Auch die Befugnis des Gesetzgebers, bei der Ordnung von
Massenerscheinungen typisierende und pauschalierende Regelungen zu
treffen, vermag die oben genannten Ungleichbehandlungen nicht zu
rechtfertigen. Die unzureichende Berücksichtigung gesetzlicher
Mindeststudienzeiten und ihres Verhältnisses zur Förderungshöchstdauer
kann gesamte Studiengänge und damit eine große Anzahl von Studierenden
von der Möglichkeit eines großen Teilerlasses ausschließen. Dieser
Ausschluss ist ohne unzumutbaren Aufwand vermeidbar, indem die Regeln
über Teilerlass, Förderungshöchstdauer und Mindeststudienzeit
aufeinander abgestimmt werden.

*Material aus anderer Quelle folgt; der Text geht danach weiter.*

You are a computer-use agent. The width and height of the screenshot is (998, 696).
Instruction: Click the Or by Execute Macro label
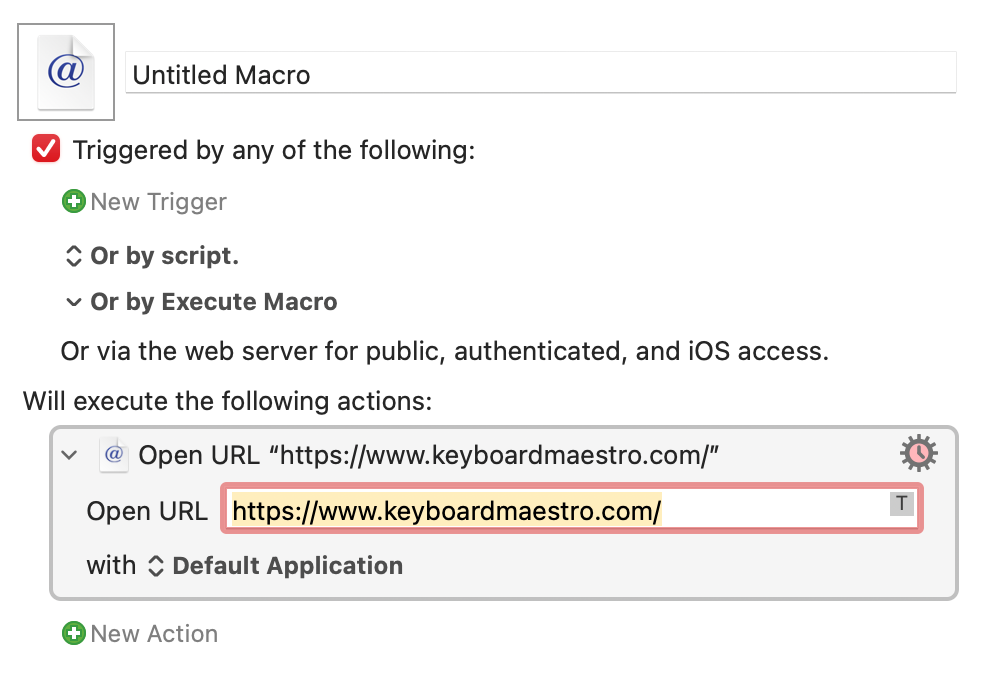[214, 302]
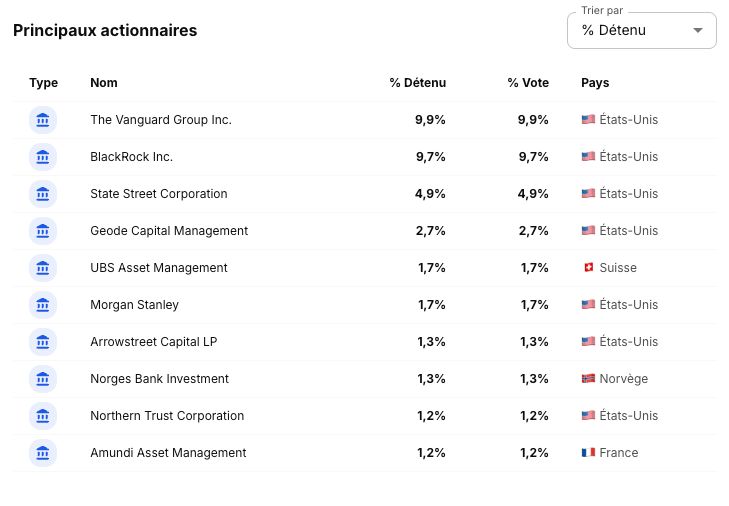
Task: Click the French flag beside France
Action: [x=588, y=453]
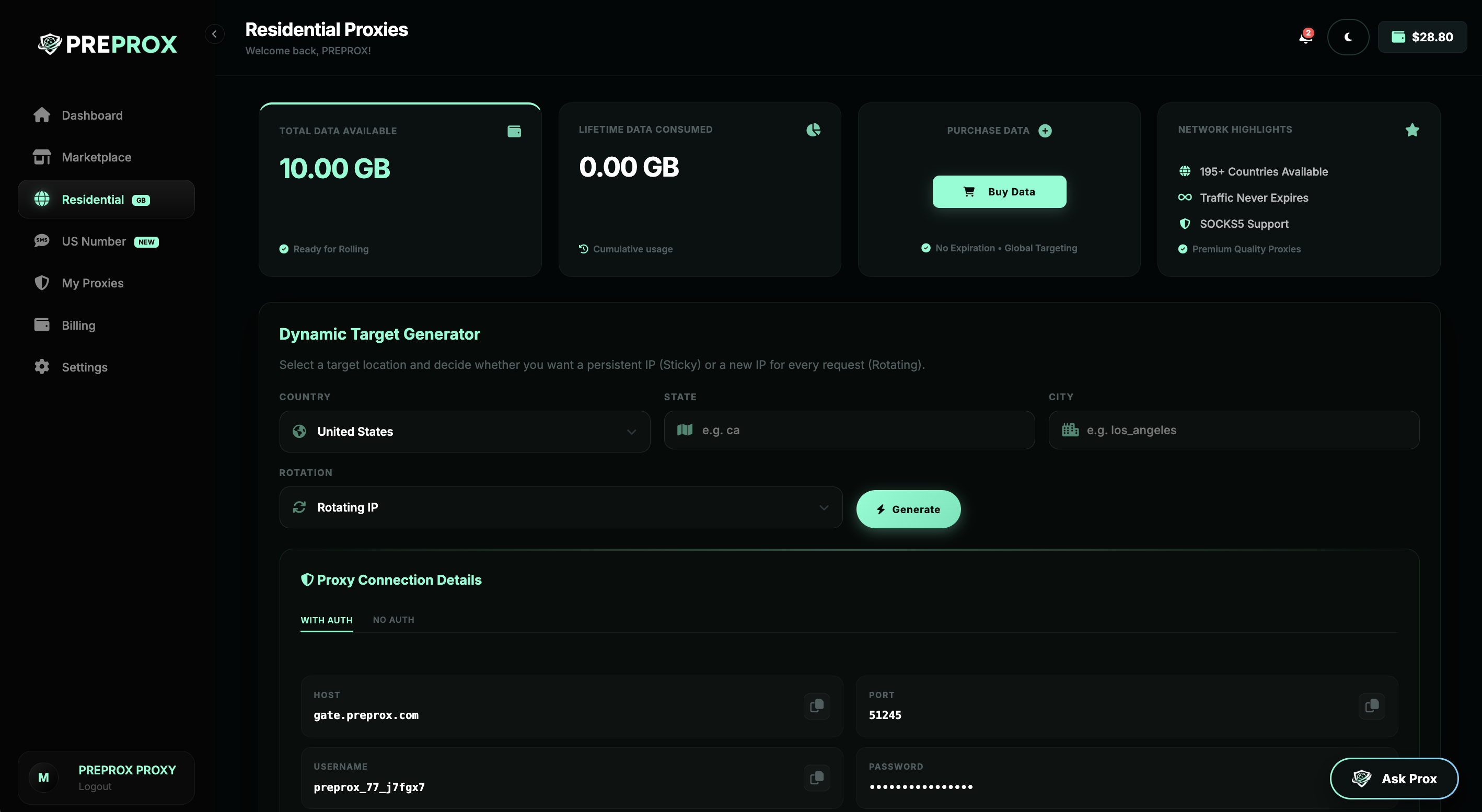Click the Logout link

95,786
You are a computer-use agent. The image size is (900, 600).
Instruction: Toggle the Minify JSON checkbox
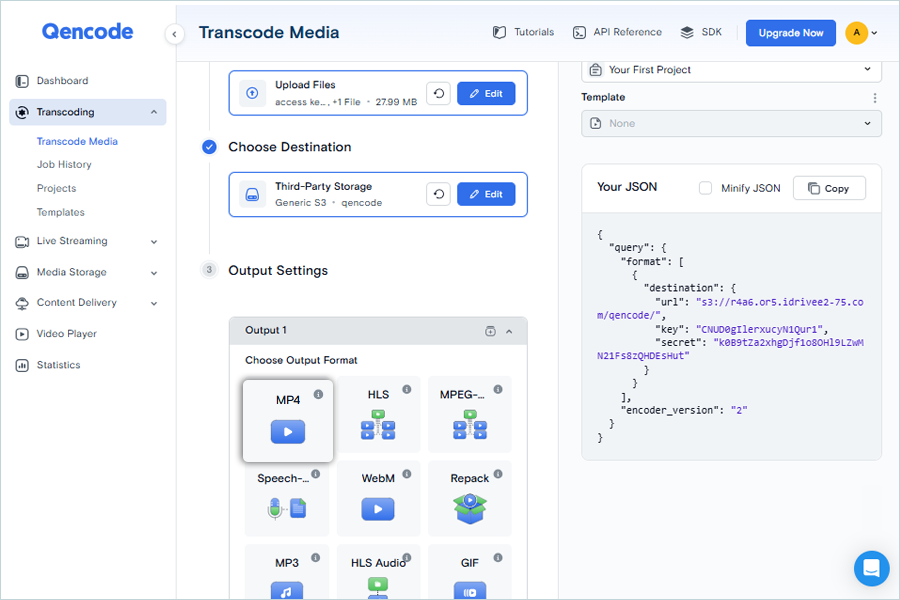click(x=706, y=188)
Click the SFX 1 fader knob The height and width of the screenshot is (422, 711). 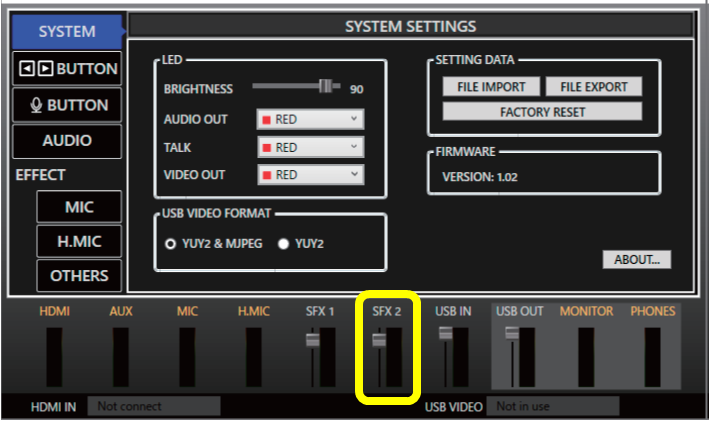click(x=312, y=341)
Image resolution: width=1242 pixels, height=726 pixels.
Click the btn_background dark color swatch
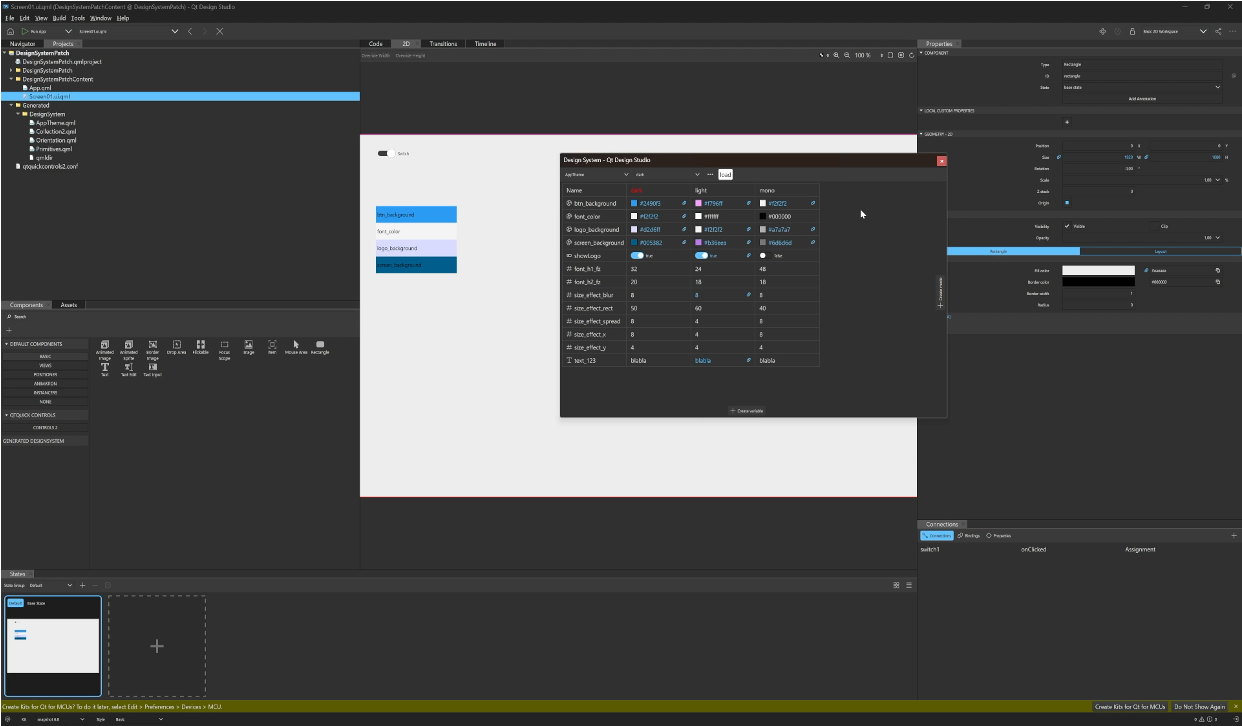click(x=634, y=204)
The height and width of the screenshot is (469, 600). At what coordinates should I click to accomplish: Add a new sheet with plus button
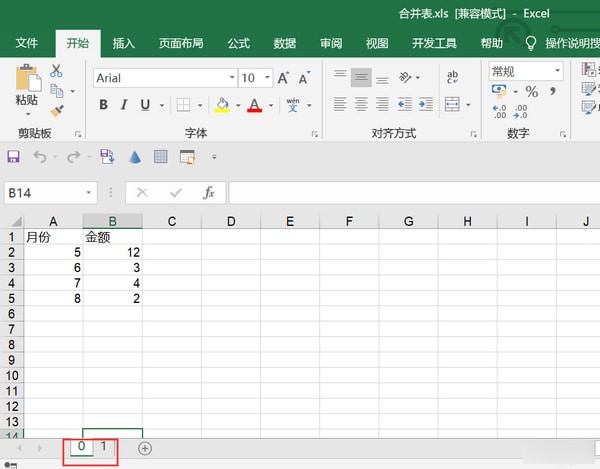click(x=145, y=448)
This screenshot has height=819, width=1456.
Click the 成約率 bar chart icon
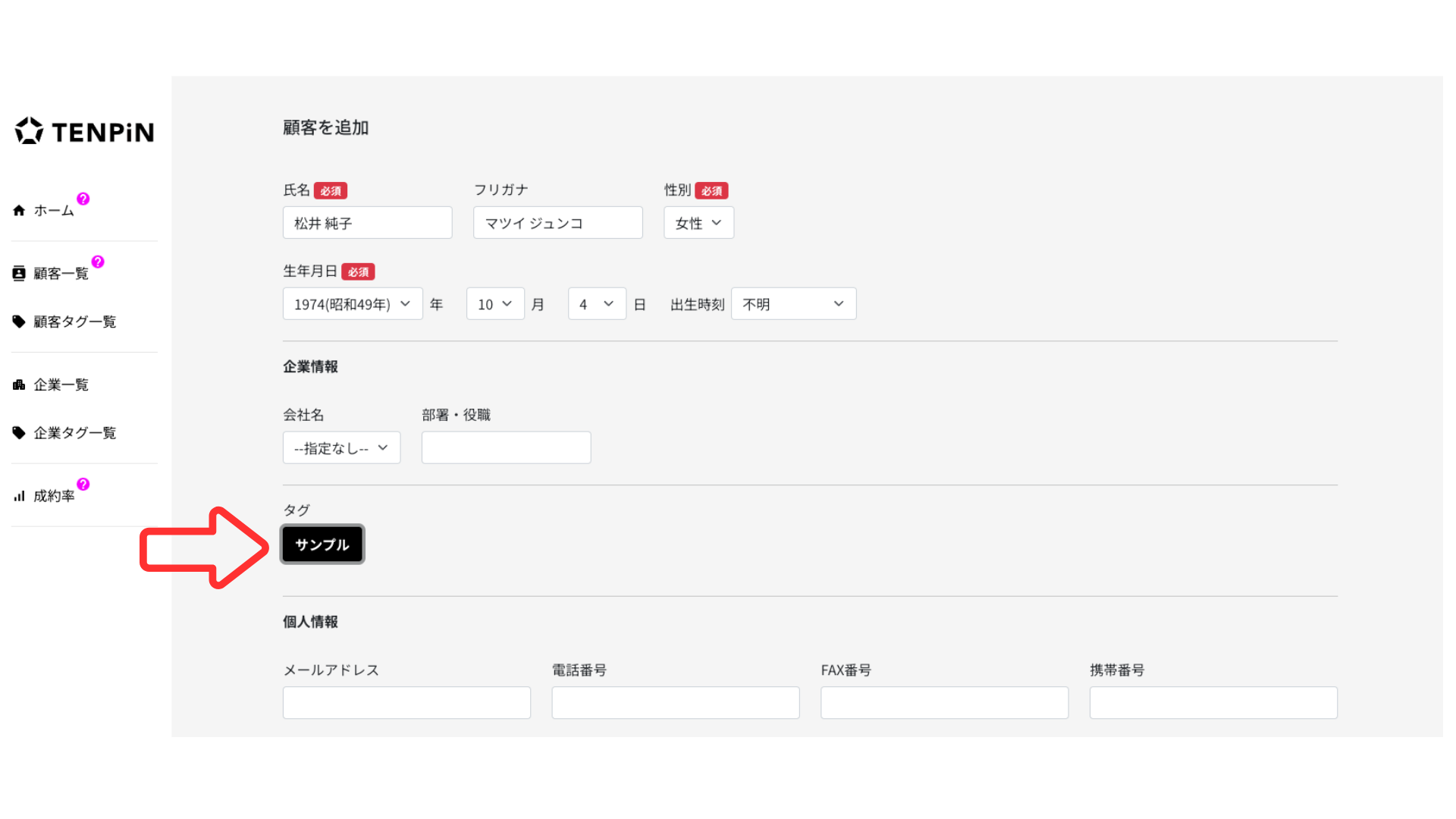19,497
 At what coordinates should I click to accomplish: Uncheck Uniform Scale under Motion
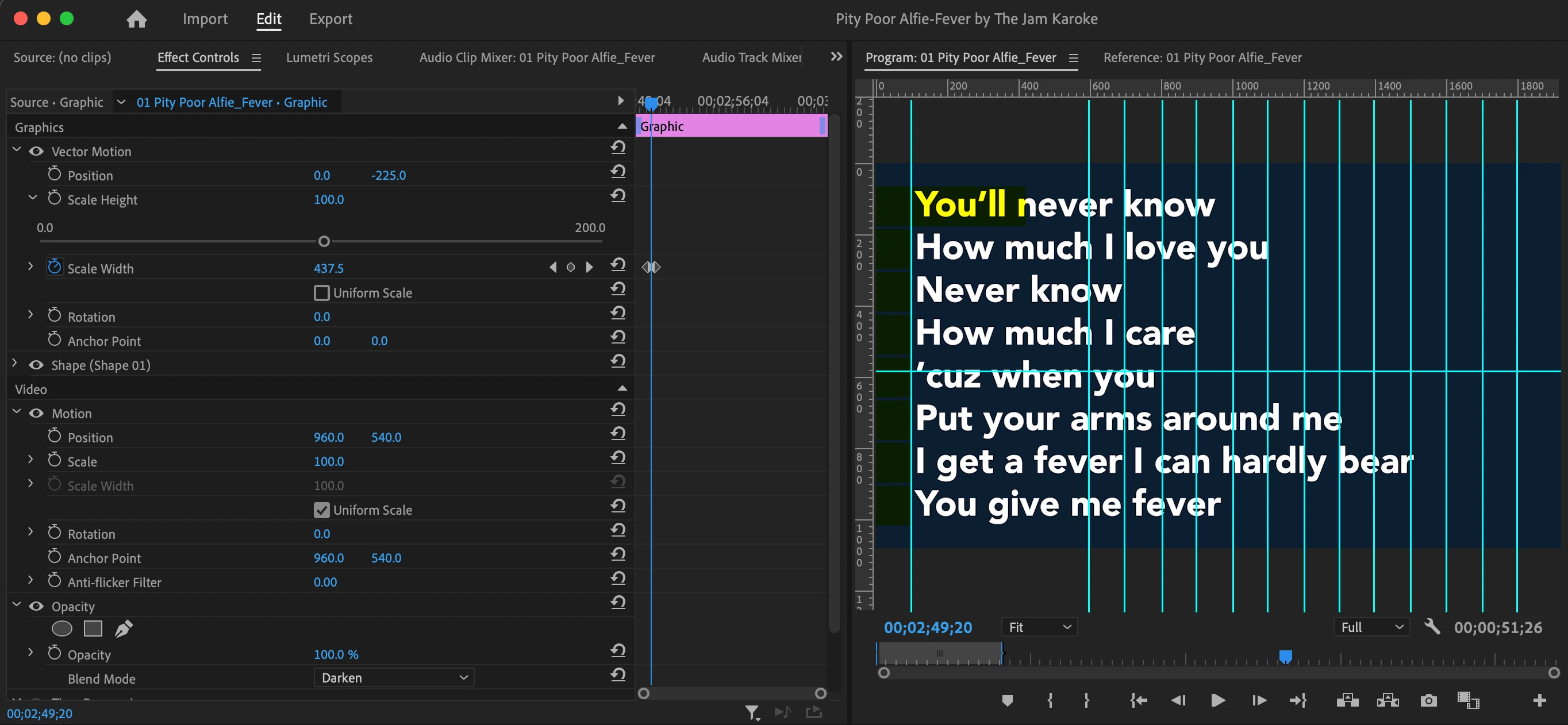coord(321,510)
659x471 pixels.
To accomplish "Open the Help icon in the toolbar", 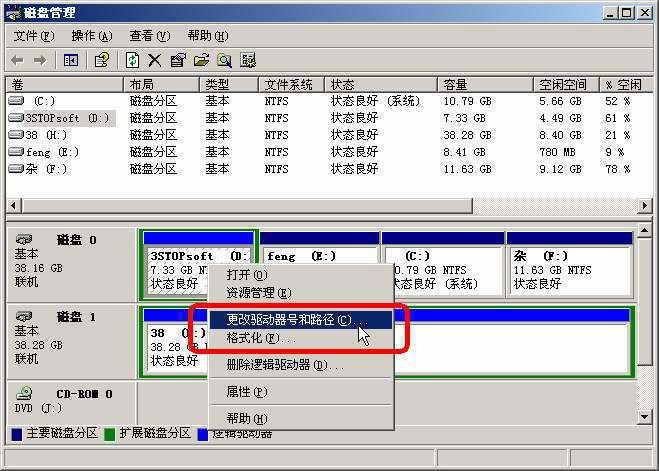I will 101,60.
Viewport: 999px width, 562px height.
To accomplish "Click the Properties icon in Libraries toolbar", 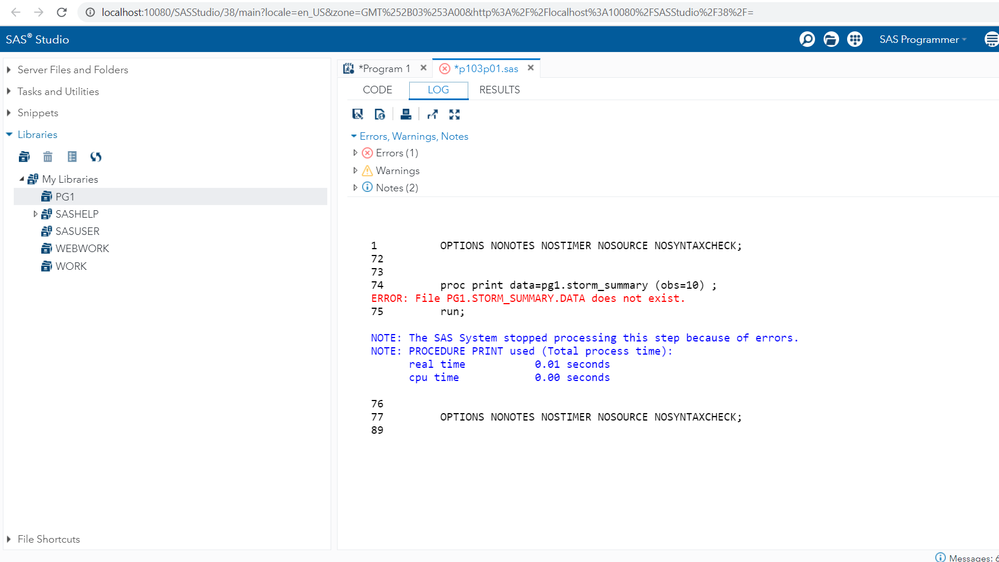I will coord(72,157).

Er ist daher nicht aus
verwaltungspraktischen oder sonstigen Gründen sachlich geboten, sondern
hat seine Ursache allein in einem strukturellen Fehler der
Gesetzeskonzeption.
Die Benachteiligung gegenüber Studierenden anderer Studiengänge ist
nicht durch andere Sachgründe gerechtfertigt. Dass sich der Studiengang
Humanmedizin durch die höchste Förderungshöchstdauer von allen
universitären Studiengängen auszeichnet, ist dem Umfang des Studiums und
der gesetzlich bestimmten und auch europarechtlich vorgegebenen
Mindeststudienzeit geschuldet. Ein tragfähiger Sachgrund, Studierenden
einen großen Teilerlass deshalb zu versagen, weil sie sich für ein
umfangreiches Studium entschieden haben, existiert nicht. Vielmehr
besteht aus Sicht der Geförderten bei langer Studien und Förderungsdauer
sogar ein größeres Bedürfnis für einen großen Teilerlass, da die
zurückzuzahlende Darlehenssumme in der Regel höher ausfällt als bei
kürzeren Studiengängen.
2. Die Verletzung des Grundrechts auf Gleichbehandlung betrifft nicht
nur Studierende der Humanmedizin in den neuen Ländern, sondern liegt
auch bei Studierenden der Humanmedizin in den alten Ländern ab
Sommersemester 1993 gegenüber solchen Studiengängen vor, die die
Voraussetzungen des großen Teilerlasses nach Maßgabe der für sie
geltenden Mindeststudienzeiten und Förderungshöchstdauer grundsätzlich
erfüllen können. Ein entsprechender Gleichheitsverstoß betrifft ferner
alle anderen Studiengänge, in denen Mindeststudienzeiten vorgeschrieben
sind und eine Förderungshöchstdauer gilt, die um weniger als vier Monate
über der Mindeststudienzeit liegt. Die vom Gesetzgeber zu treffende
Neuregelung muss rückwirkend unabhängig vom Zeitpunkt des
Studienabschlusses alle noch nicht bestands oder rechtskräftig
abgeschlossenen Verwaltungs- und Gerichtsverfahren erfassen, die die
Gewährung eines großen Teilerlasses zum Gegen-stand haben und einen
Studiengang betreffen, in dem wegen divergierender Rechtsvorschriften zu
Mindeststudienzeiten und zur Förderungshöchstdauer die Voraussetzungen
des § 18b Abs. 3 Satz 1 BAföG von vornherein nicht erfüllbar waren.